## Selection
On numbers 1 and 3, I see no real threat to public safety from open borders.  The vast majority of illegal immigrants are otherwise law-abiding, and criminals have not seemed to have been deterred much so far.  In fact, because increased adds to the price of drugs, closed borders may in fact increase violent crime.  On this front, a prevention program, possibly combined with legalization and taxation, that treats the problem of drug addictions seems a better, cheaper option.

On number 2, I'm not sure how much of a problem slavery and prostitution are.  I see no reason that simple law enforcement shouldn't be given this task.  Any gaps are likely already there, and the expense of a questionably secure border apparatus for solely this purpose seems inappropriate.

Number 5 isn't really an argument.

Now, it does seem reasonable to fear that completely open borders might trigger a mass-migration that the state wouldn't be able to handle.  But there are a number of reasons to doubt this.  First of all, if the labor market isn't able to handle them, the immigrants will quickly realize how limited their prospects are.  The only alternative is then to either make ends meet through illegal means or seek help from the state.  Neither seems a very attractive propositions for prospective immigrants.  The idea of relocating hundreds or even thousands of miles to engage in criminal activity seems an odd life choice.  What's more, illegal activity entails market pressures of its own.  The state is already quite stingy with welfare payments.  There seems no reason why it wouldn't still be able to require proof of citizenship for benefits.

## To be done
(a) List every point number that the passage on open borders addresses, in the order each one first appears.
(b) Extend the passage on open borders, picking up right after its final sentence.

## Listed records
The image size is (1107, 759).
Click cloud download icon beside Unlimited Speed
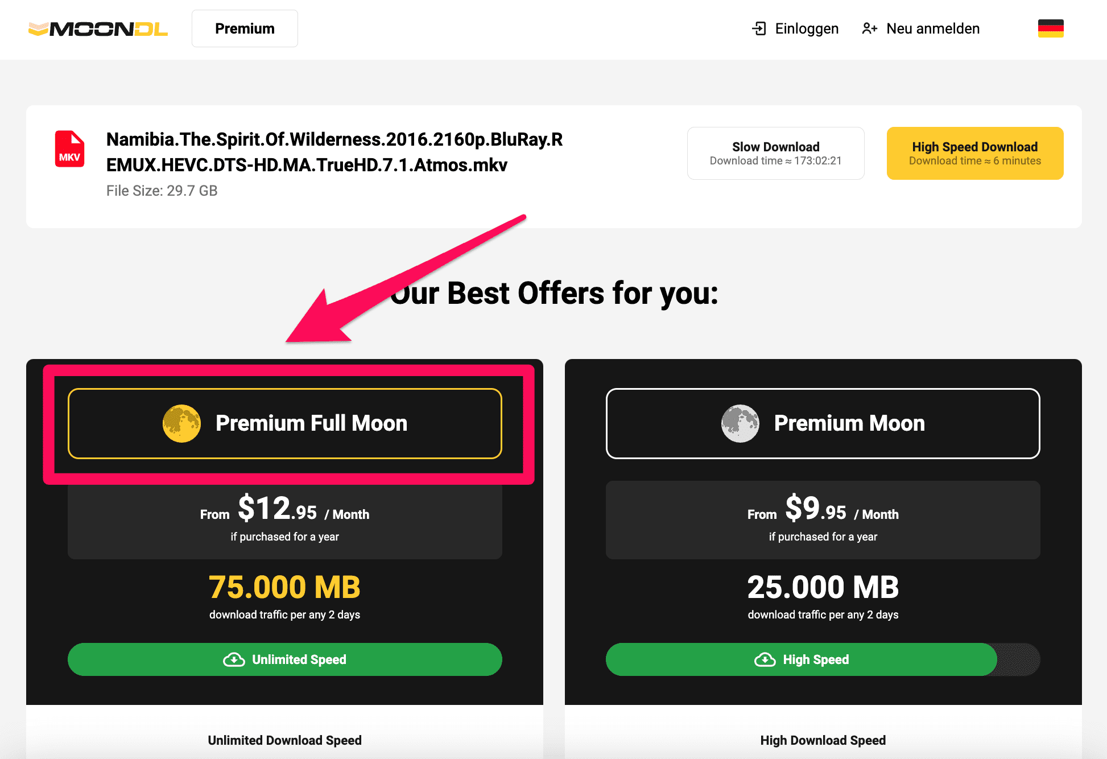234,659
==
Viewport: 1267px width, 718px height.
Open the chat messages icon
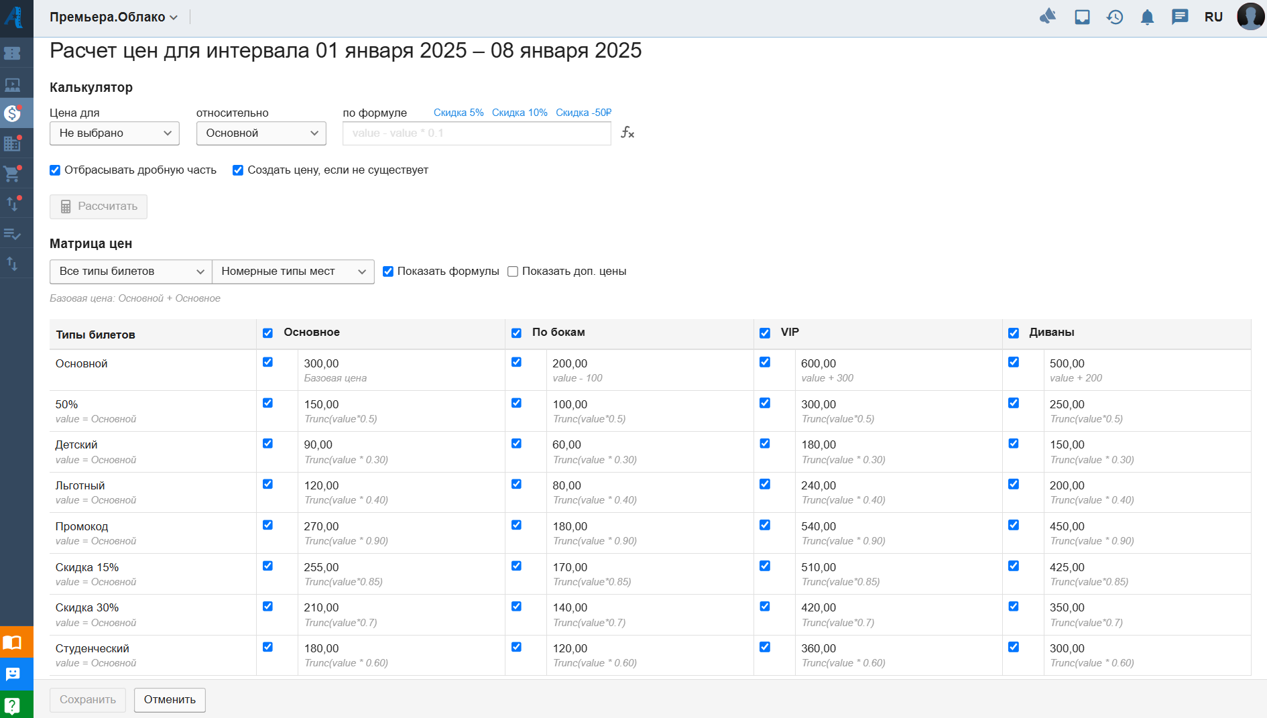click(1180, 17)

## Replies
(a) 1, 3, 2, 5

(b)
A socio-economic and burden that does seem reasonable is the introduction of competition into the labor market.  Even assuming that minimum wage laws would still be enforced, numerous occupations would suddenly face an influx of foreign workers.  However, language and technical considerations would still give Americans an advantage.  The occupations most at-risk would be those in which these forms of human capital would not be required to the same extent.  This is the current greatest socio-economic impact of illegal immigration.  There is little reason to think that it wouldn't only increase were we to open our borders.

This is where I have the most difficulty finding my own moral perspective.  As a college-graduated, credentialed teacher, my job is in no way threatened by immigration.  I could see future immigrants receiving credentialing and posing a threat, but that prospect doesn't seem to bother me.  I know it may bother some, but I'm not sure whether I feel as though I have some God-given right to teach in America that any other equally-qualified candidate does not, regardless of citizenship.  I'm perfectly willing to accept that because I face no real threat from immigrant labor competition, I am missing some possibly persuasively principled argument.  But for now I can't foresee any.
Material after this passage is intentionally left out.